Mardi 10 heures : le retard
Patrick est endormi, paisible, sur le drap jaune paille de son lit d’hôpital. Seul son torse se soulève au rythme de sa respiration assistée par la ventilation mécanique. Près du malade, Nelly, l’infirmière qui veille sur lui depuis son arrivée dans le service, ne le quitte pas des yeux. “Ce qui est important, c’est l’accompagnement. Cela fait partie des soins. Un arrêt de traitement, ce n’est jamais une matinée comme les autres. Mais il faut être raisonnable. Cela ne sert à rien de forcer les choses. Au contraire, ça risque de détruire les familles”, dit cette soignante expérimentée. Le professeur Puybasset, qui engage sa responsabilité, va lui-même débrancher, à 10 heures ce mardi, le respirateur qui maintient le malade en vie. Visage concentré, il vérifie les doses de sédatifs avant de s’isoler avec Joseph et René, deux des frères du patient.

Jacques, le troisième, est coincé dans les embouteillages sur l’autoroute. “Cela va bien se passer, rassure le chef de service. Les frères sont tous les trois de vrais adultes. Beaucoup de gens n’ont pas compris que nous ne sommes que de passage.” Ceux-là peuvent compter sur le psychologue Fadi Zébouni : “L’annonce de l’arrêt des traitements est toujours un coup de glaive. Notre rôle est d’aider les familles à sortir d’ici avec un minimum d’apaisement, de les protéger d’un deuil prolongé.” Ce matin, comme les trois frères sont capables de faire face seuls, le psy prend le temps de papoter avec les soignants. Prévenir le burn-out, les épauler dans les annonces douloureuses aux familles, c’est aussi sa mission.

Mardi 10h20 : les adieux
Jacques n’est toujours pas là. Dans le couloir, chemise blanche et costume gris, Joseph a la sérénité grave de qui a fini par accoucher d’une décision déchirante. “Les séquelles sont trop lourdes, on ne peut pas le laisser souffrir. Il ne fallait pas fuir nos responsabilités. Je pense à lui et à nous, à tous ces bons moments qu’il aurait pu encore vivre. Marcher, courir, discuter…”

«L’accompagnement fait partie des soins.»
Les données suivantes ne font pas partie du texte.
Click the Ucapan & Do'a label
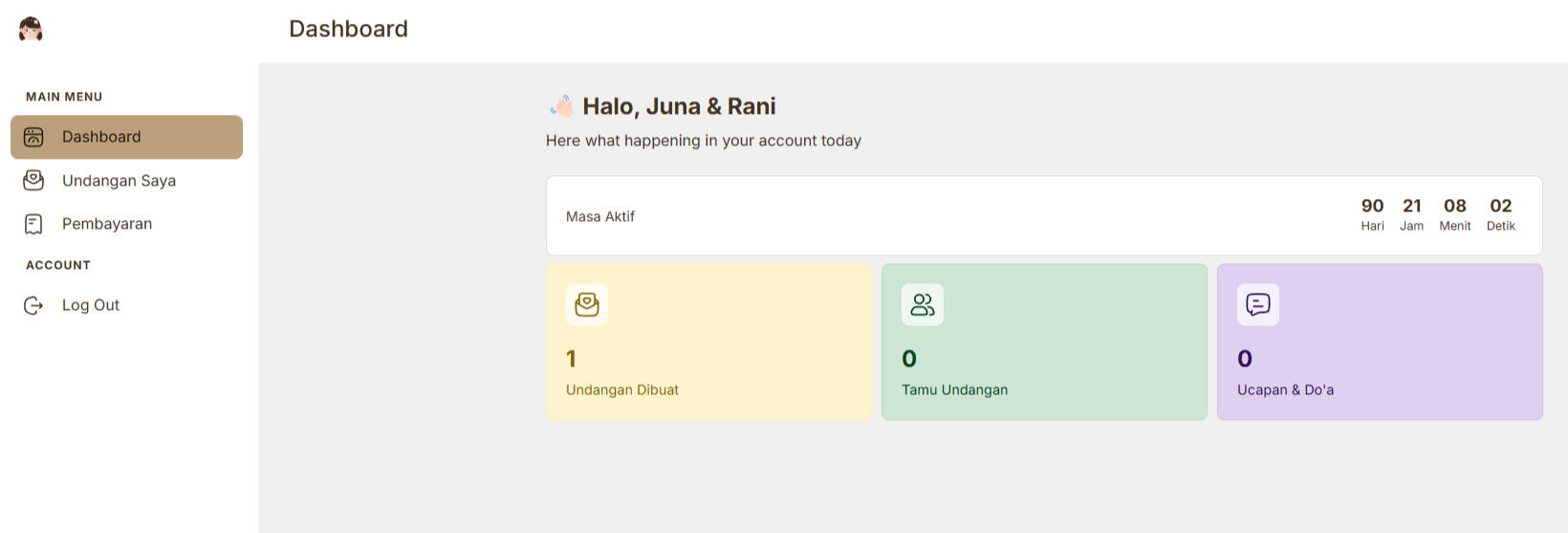The width and height of the screenshot is (1568, 533). (1285, 389)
10h40. Jacques arrive essoufflé. Les trois frangins se dirigent en file indienne jusqu’au lit de Patrick. Le professeur Puybasset dispose un paravent derrière eux. Ils pourront faire leurs adieux à l’abri des regards. Au bout d’un petit moment, Jacques et Joseph ressortent. René, lui, ne peut se résoudre à lâcher son cadet. “Il faut respecter le temps de chacun”, commente Louis ­Puybasset, ­Abonné depuis longtemps aux missions délicates, Joseph finira par aller chercher son frère. “On a choisi de ne pas être là quand le médecin va arrêter la machine. La mort, ce n’est pas un spectacle.”

11h11. Sous les yeux de l’infirmière, Louis Puybasset arrête le respirateur avant d’enlever la canule de trachéotomie. “Arrêt thérapeutique, traumatisme crânien sévère”, écrit-il sur l’acte de décès. La médecine a redéfini la mort, du fait des progrès de la réanimation. Être vivant, ce n’est pas respirer mais entrer en relation. Le torse de Patrick a cessé de monter et de descendre depuis quelques minutes quand ses trois frères viennent se recueillir auprès de son corps. René doit s’occuper des pompes funèbres, Joseph se chargera de prévenir les proches. Avant de quitter la réa, ce dernier passe une tête dans le bureau de Louis Puybasset. “Je voulais vous remercier, vous et votre équipe, pour la manière dont vous vous êtes ­occupés de lui. Et de nous…”

* Les prénoms ont été changés.
**Avec Marine Lamoureux, Euthanasie, le débat tronqué, Calmann-Lévy.